- _ASSIGNED TASK_
Please transcribe exactly the lines from the line holding "Task: Open the 'here'" through the end of the data below, and skip any pictures.

(Stored records)
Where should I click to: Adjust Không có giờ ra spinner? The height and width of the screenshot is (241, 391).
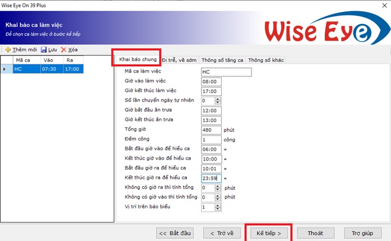pyautogui.click(x=218, y=188)
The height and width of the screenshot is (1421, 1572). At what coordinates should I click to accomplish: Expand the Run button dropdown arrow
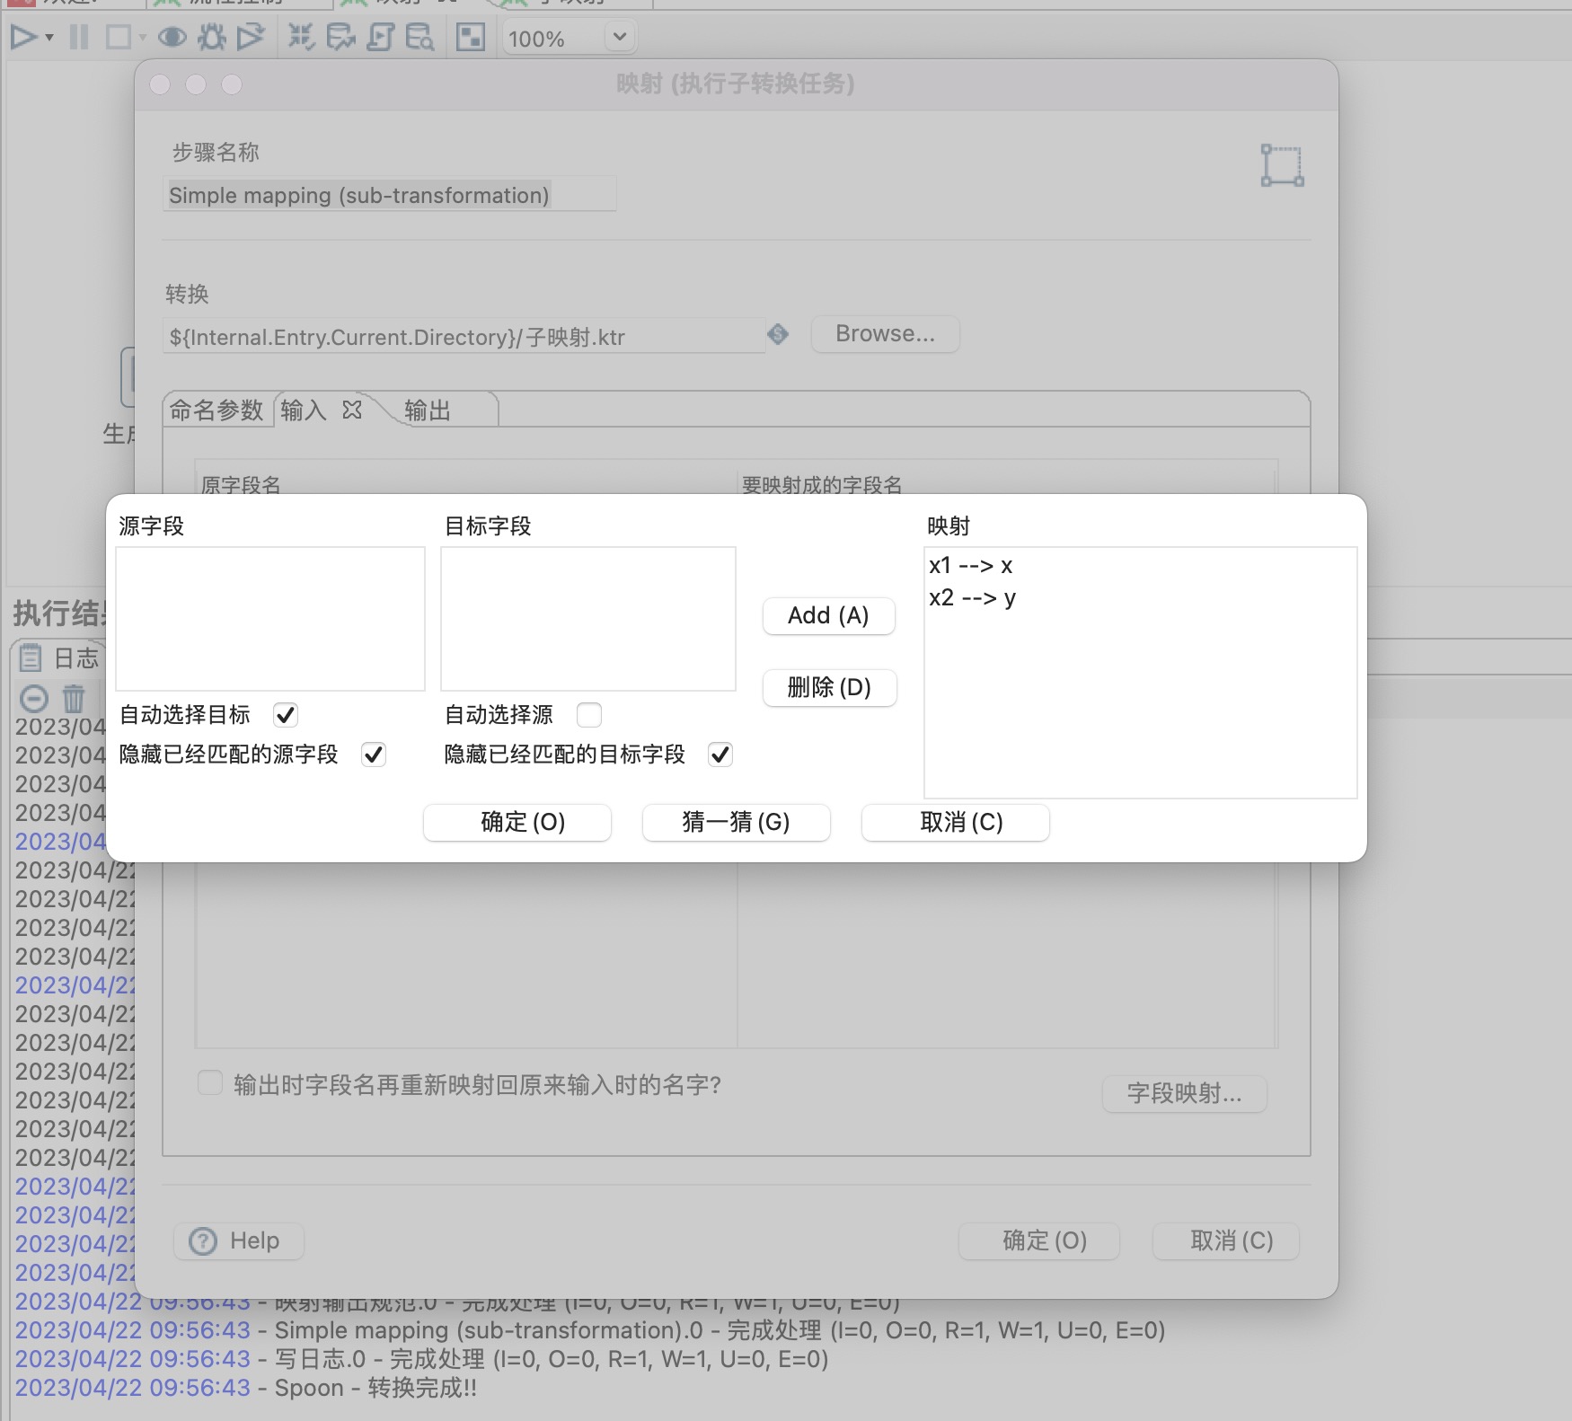point(49,38)
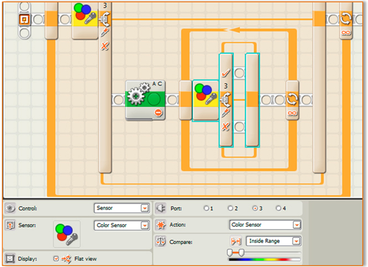Click the color spectrum bar

coord(264,259)
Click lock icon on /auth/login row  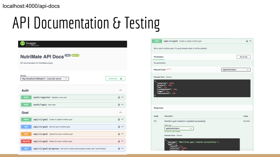119,104
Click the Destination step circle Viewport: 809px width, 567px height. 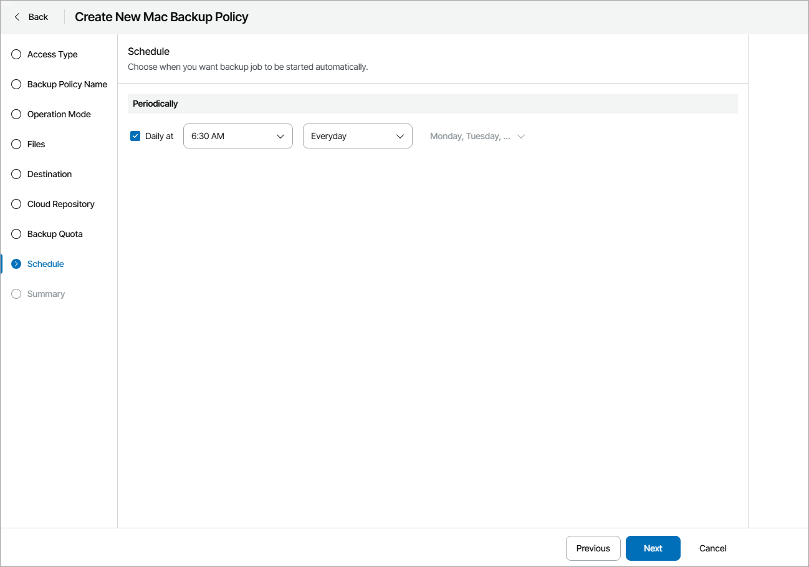click(x=16, y=174)
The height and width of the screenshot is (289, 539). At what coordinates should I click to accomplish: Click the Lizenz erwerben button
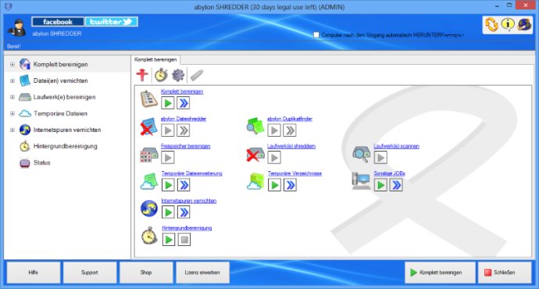pyautogui.click(x=202, y=272)
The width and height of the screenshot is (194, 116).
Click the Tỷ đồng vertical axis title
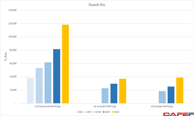tap(6, 57)
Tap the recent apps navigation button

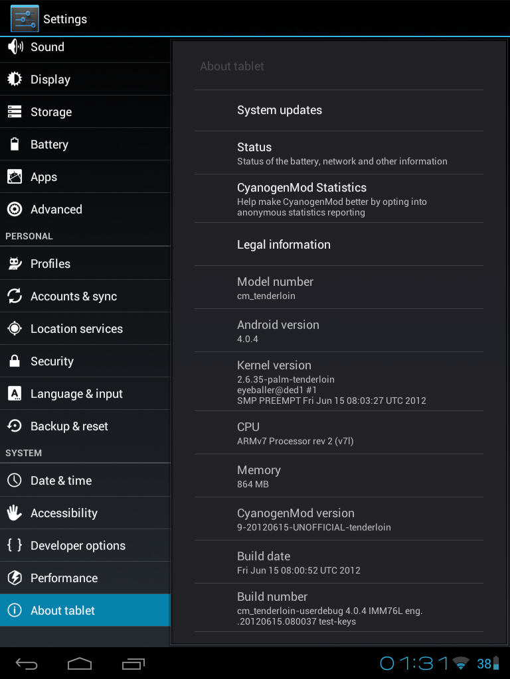[x=133, y=663]
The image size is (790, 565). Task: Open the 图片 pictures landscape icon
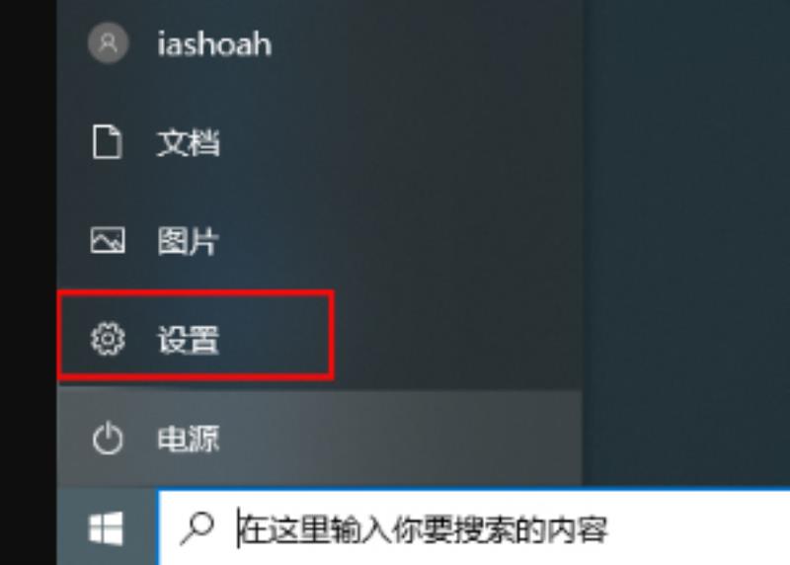[108, 240]
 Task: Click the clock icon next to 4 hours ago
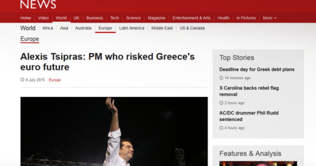click(221, 128)
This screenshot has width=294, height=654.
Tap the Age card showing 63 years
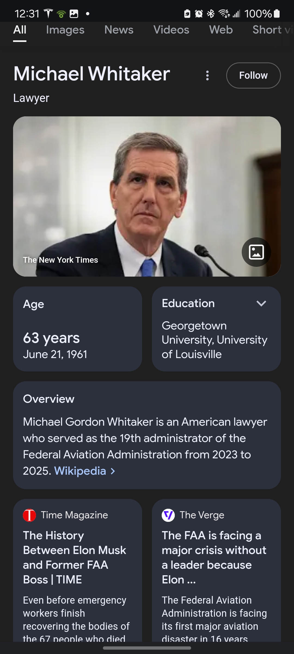78,329
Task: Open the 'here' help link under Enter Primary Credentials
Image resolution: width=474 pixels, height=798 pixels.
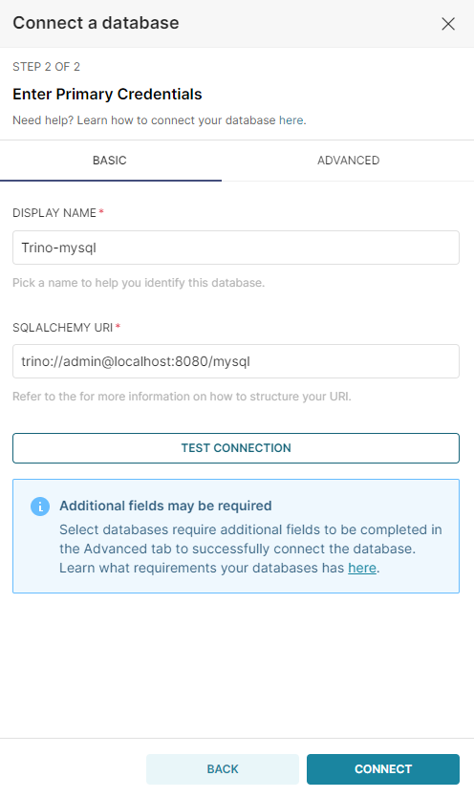Action: coord(291,120)
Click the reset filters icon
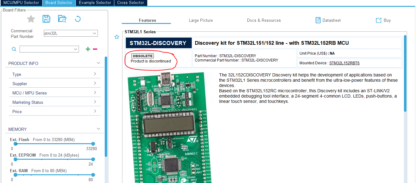 77,19
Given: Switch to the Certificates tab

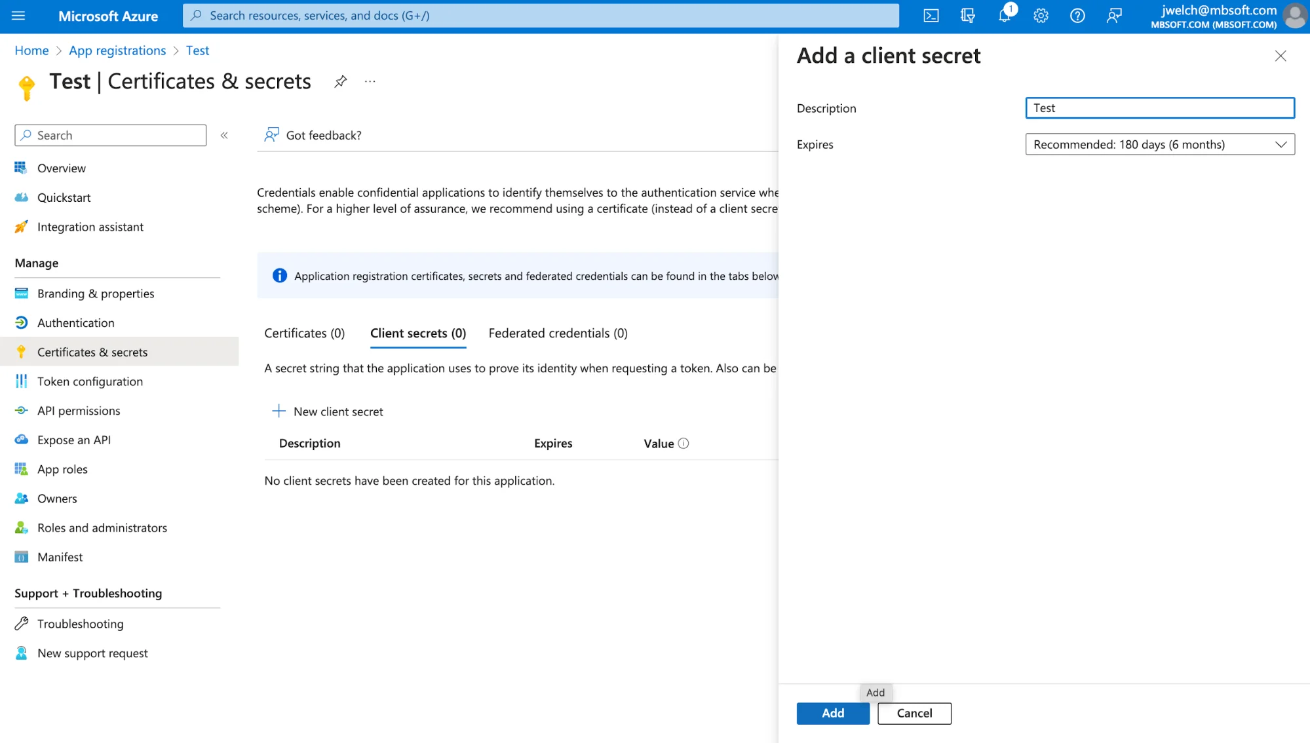Looking at the screenshot, I should 304,333.
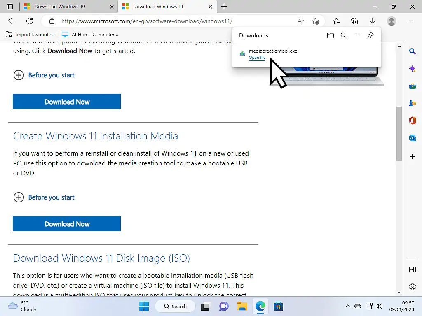Open the sidebar Search tool
Viewport: 422px width, 316px height.
click(x=413, y=51)
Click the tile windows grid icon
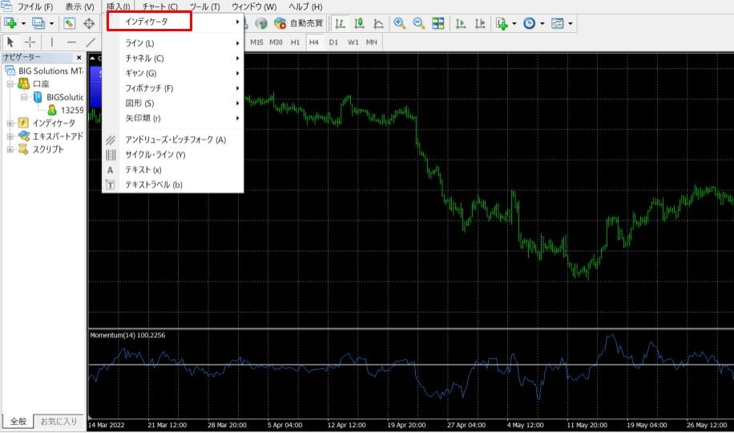 (x=438, y=23)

- _FINAL ANSWER_
Task: Open the 'here' help link under Enter Primary Credentials
Image resolution: width=474 pixels, height=798 pixels.
Action: coord(291,120)
Click the reset filters icon
 77,19
Given: Switch to the Certificates tab

Looking at the screenshot, I should 304,333.
Open the sidebar Search tool
Viewport: 422px width, 316px height.
click(x=413, y=51)
Click the tile windows grid icon
 (x=438, y=23)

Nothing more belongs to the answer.